I make no pretense of having my own "House Rules" in my games. There are parts of 3.5 that I don't care for, yet the Dungeon Master's Guide book freely admits that there are "Variant" rules and that a DM might make his/her own rules. Interestingly, the DMG does not say that – in the DMs doing so – the game is no longer 3.5. No, even with "House Rules," the game remains 3.5.
But I have been accused of making my own rules with regards to Listen, Spot and Search checks. My RPoL Players are insisting that they are always Listening and Spotting and Searching. Yet, that's not what the rules say. The Players Handbook page 78 states:
"Your Listen check is either made against a DC that reflects how quiet the noise is that you might hear, or it is opposed by your target's Move Silently check."
This tells me that a Player's Listen check is not "automatic." My NPC monsters have the "legal right" to oppose a Player's Listen with their Move Silently check. If a Player does not roll a Listen check, how are my monsters to roll an opposed Move Silently? Am I now supposed to assign the Player a "permanent" natural 20 on a Listen check? Sorry, but that is never going to happen.
My monsters can roll a Listen check whenever they want, even if they are "talking" on Sentry Duty. One NPC holds his hand up, indicating that the other be silent, because the first one is now Listening. I inform my Players of this action by telling them to make a Move Silently roll. If they choose not to make the roll, that's their business, but my monsters will automatically win the non-roll . . . they will hear the PCs.
I believe that some of the Players are hung up on this sentence: "Your DM may decide to make the Listen check for you . . ." They insist that I am supposed to make the Listen, Spot and Search check rolls for them, but that's not what that sentence is saying. The sentence is saying that it's my decision to make.
I have already informed each of them that I will not make the check for them. According to the above sentence, that is not their decision, it is my decision. My Players will make their own Listen checks and if they don't, then my monsters automatically win their "opposed" Move Silently rolls and the Players do not hear them.
This argument is even carrying over to Spot checks; The Player's Handbook page 83 states:
"Your Spot is opposed by the Hide check of the creature trying not to be seen.

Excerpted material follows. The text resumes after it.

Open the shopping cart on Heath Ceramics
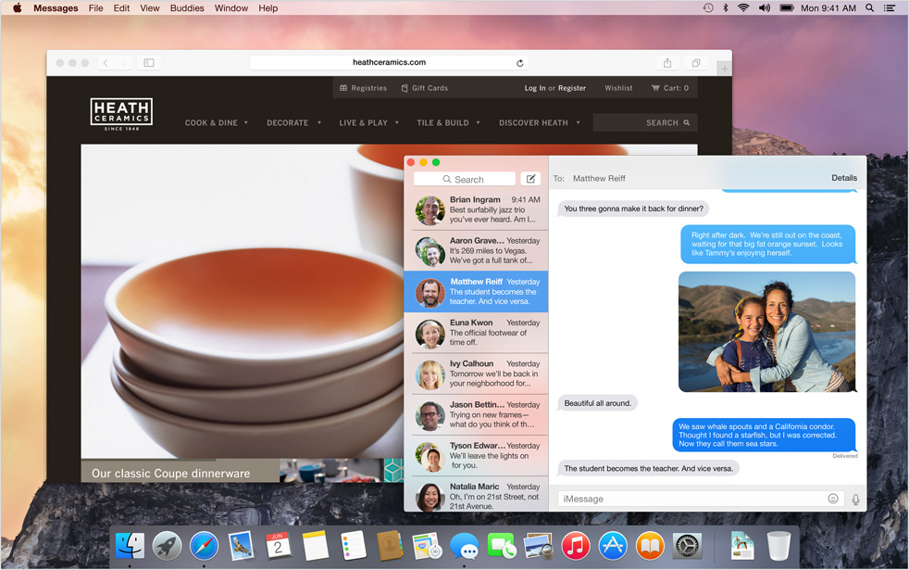909x570 pixels. 670,88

Sometimes a creature isn't intentionally hiding but is still difficult to see, so a successful Spot check is necessary to notice it."

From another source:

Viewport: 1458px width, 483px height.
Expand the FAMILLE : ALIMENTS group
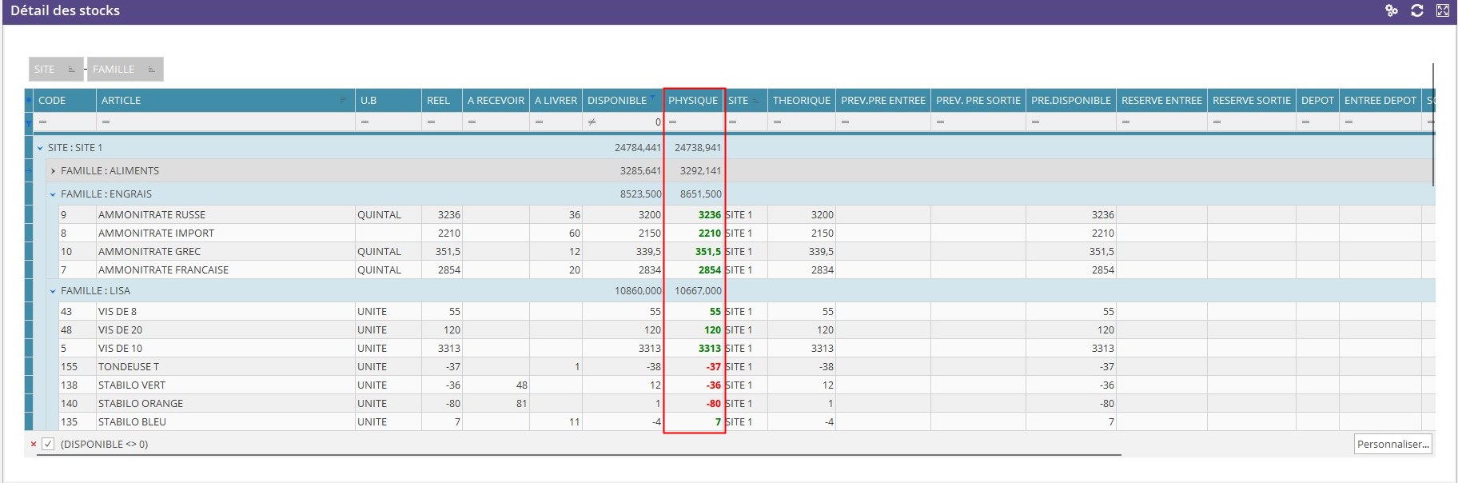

And all this time I was being accused of making up my own rules. If a Player does not roll a Spot check – of their own volition – then how do they "see" the monster which might be hiding? This "rule" even points out that a monster does not necessarily need to be actively hiding in order not to be seen by the Player! If the Player does not make a Spot check, then how does he/she "automatically" Spot the monster in question, if said monster isn't standing "out in the open?"
And that brings us to the Search check; The Player's Handbook page 81 states:
"The Search skill allows a character to discern some small detail or irregularity through active effort . . . You must be within 10 feet of the object or surface to be searched."
If Players do not roll a Search check, then the Players "discern" nothing. So why am I cheating when I tell a Player that they just stepped on a trap? The "rule" is quite clear: If the Player does not roll a Search check, then the Player is not Searching.
I'm beginning to appreciate that 3.5 Players are nothing but "hack and slash" Gamers, at least, that's true of about half of the 3.5 Players that I've met so far. They want to be able to breeze through the Game World, hacking and slashing and having a good time, without any danger to themselves. All monsters automatically "fall" before their blood thirsty blades!
So tell me, do your Players automatically "hear" everything and "see" everything and "find" everything, without making a successful roll?
Yeah, I'm beginning to see that 3.5 is not the Edition for me. Or maybe I should try a game of 3.5 with 2nd Edition Players? Trust me, 3.5 Players just don't seem to be working out.